Composers who need predictable credit budgets for heavy daily output.
Udio gives newcomers a real free tier and editing tools that survive past the demo glow.
“Udio turns text prompts into full songs with vocals, and the Free tier lets you actually learn it. Audio Inpainting and Section-Based Composition keep it useful past day three.”
The Free tier hands you 10 credits a day plus 100 bonus credits a month. That's a few full songs before you hit the wall, and it never asks for a credit card. Generous enough to actually learn the thing, not just peek.
What pulls you past day three is the editing. Audio Inpainting lets you patch one bad chorus instead of rerolling the whole track, and Section-Based Composition builds a song intro-by-outro so you're not gambling on a single prompt. Standard at $10 a month opens private songs and drops the attribution rule. Suno covers the same ground, but Udio's section control feels less like a slot machine.
The catch is the Free plan publishes everything to the Song Feed by default, and there's no WAV download until you pay. It's also web-only, so cross-device sync just means another browser tab.
Section-Based Composition and a community Song Feed show a team that sweated the everyday creative flow.
Three Lyrics Modes and Advanced Parameters scale from a first prompt to fine-grained control.
Platforms list web only and there are no native apps, though library sync is offered.
The Free tier with 10 daily credits and no credit card lets newcomers learn before paying.
Audio Inpainting fixes one section without rerolling, but free songs are public by default.
Hobbyists and content creators who want to make full songs without musical training.

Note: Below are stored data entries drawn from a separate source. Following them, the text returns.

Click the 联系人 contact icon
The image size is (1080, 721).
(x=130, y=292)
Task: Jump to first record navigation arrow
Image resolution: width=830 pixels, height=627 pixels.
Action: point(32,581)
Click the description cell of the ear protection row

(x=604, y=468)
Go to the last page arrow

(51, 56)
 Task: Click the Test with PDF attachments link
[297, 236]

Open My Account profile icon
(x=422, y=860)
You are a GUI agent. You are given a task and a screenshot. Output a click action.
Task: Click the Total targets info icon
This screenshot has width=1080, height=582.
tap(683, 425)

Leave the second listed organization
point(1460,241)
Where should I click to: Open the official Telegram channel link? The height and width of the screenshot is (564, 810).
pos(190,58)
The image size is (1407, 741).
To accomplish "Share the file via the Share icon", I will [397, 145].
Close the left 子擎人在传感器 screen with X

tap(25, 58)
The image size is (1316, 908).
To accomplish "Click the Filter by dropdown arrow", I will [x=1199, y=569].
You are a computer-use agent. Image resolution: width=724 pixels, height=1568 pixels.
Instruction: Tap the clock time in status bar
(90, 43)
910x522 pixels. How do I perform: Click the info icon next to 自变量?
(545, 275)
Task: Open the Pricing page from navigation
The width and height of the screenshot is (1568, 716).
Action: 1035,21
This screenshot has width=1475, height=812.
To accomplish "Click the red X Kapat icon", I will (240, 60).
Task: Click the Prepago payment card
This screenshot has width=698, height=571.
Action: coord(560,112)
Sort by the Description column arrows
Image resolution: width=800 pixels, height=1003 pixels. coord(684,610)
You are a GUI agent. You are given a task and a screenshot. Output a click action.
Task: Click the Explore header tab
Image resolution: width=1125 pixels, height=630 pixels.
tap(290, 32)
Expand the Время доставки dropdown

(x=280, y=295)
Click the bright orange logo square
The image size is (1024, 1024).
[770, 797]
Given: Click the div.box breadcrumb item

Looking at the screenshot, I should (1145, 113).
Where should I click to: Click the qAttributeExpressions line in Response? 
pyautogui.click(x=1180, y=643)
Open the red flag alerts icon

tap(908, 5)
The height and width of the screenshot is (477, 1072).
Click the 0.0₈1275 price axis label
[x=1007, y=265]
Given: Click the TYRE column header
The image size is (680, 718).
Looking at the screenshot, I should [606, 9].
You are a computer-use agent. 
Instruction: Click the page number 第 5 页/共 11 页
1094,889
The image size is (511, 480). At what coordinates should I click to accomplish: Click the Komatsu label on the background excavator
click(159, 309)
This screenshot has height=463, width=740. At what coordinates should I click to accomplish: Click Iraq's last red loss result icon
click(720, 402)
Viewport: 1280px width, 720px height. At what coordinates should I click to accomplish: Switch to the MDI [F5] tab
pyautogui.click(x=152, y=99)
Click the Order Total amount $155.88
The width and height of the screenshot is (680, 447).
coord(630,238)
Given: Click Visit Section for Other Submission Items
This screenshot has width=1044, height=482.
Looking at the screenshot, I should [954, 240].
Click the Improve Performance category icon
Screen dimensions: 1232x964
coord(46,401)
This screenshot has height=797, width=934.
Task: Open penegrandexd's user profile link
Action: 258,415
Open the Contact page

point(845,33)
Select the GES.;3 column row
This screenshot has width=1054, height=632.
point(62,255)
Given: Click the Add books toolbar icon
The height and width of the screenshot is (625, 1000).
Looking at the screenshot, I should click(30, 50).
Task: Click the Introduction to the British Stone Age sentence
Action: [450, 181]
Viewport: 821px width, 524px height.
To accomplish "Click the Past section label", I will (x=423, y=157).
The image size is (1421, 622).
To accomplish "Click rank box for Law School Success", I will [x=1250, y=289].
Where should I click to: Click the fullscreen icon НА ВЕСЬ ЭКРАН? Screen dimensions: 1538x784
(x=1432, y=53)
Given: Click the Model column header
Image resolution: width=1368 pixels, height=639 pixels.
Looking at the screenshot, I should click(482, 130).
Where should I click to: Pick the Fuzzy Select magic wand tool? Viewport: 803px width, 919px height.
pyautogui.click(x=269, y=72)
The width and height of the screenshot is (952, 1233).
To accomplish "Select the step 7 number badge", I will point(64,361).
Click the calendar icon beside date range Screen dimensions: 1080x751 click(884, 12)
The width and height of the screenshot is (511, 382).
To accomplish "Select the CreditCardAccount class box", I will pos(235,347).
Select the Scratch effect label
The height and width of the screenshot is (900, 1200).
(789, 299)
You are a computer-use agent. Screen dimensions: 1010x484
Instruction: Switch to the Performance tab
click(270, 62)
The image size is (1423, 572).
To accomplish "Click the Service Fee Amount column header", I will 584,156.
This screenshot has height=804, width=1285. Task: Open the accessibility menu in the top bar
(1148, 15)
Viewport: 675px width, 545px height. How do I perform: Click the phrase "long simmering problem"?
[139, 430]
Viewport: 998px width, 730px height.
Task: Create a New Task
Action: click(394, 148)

Producers who need offline desktop apps or private drafts on the free plan.
Udio sounds great until you read the lawsuit docket — the copyright cloud is the real risk.
“Udio raised a $10M seed led by a16z in April 2024 and ships genuinely capable text-to-music. The catch is the unsettled copyright litigation that makes its training data, and your commercial license, legally shaky.”
A 2024 startup. $10M seed, a16z lead. Then the RIAA sued in June 2024 over training data. UMG settled in October 2025 and is now a partner. Sony and Warner are still litigating.
The product itself is real. Audio Inpainting and Section-Based Composition give granular control Suno took longer to match. Standard is $10/month for 2,400 credits, Pro $30 for 6,000. Commercial rights start at Standard. Honest pricing, no daily-cap games.
But the moat I worry about isn't features — it's legal. Udio sells you commercial rights on a model whose training corpus is still in court. If Sony or Warner win, the license you bought could mean little. Exit is clean — WAV and stems download — but the songs themselves carry that cloud. Capable tool, unresolved foundation.
Audio Inpainting and Section-Based Composition offer real editing depth versus Suno, the obvious named rival.
WAV and stem downloads make leaving easy, but the generated songs carry unresolved copyright exposure.
A $10M a16z seed and a UMG settlement help, but Sony and Warner suits keep the foundation uncertain.
Pricing and credit tiers are stated plainly with no daily-cap tricks, though commercial-rights claims sit on contested training data.
Two years old in a category where Suno and Udio both face active major-label litigation — an unproven survival pattern.
Hobbyists who want fast AI music for personal projects.
Producers who need legally settled commercial rights today.
Common questions answered by our AI research team
Udio has a Free tier, Standard at $10/month, and Pro at $30/month. Higher tiers unlock more song generations, longer outputs, and commercial usage rights.
Udio generates complete songs — vocals, instruments, and lyrics — from text prompts that describe genres, moods, and themes. Users can also paste their own lyrics.
Yes. Song Extension grows a track from a starting clip; Remix transforms an existing track into new variations; Audio Inpainting fills in or replaces specific sections.
Yes. Section-Based Composition and Advanced Parameters let users control individual parts of the song, plus AI-generated cover art for finished tracks.
Commercial usage rights are granted on the Standard tier and above; the Free tier is limited to non-commercial use only.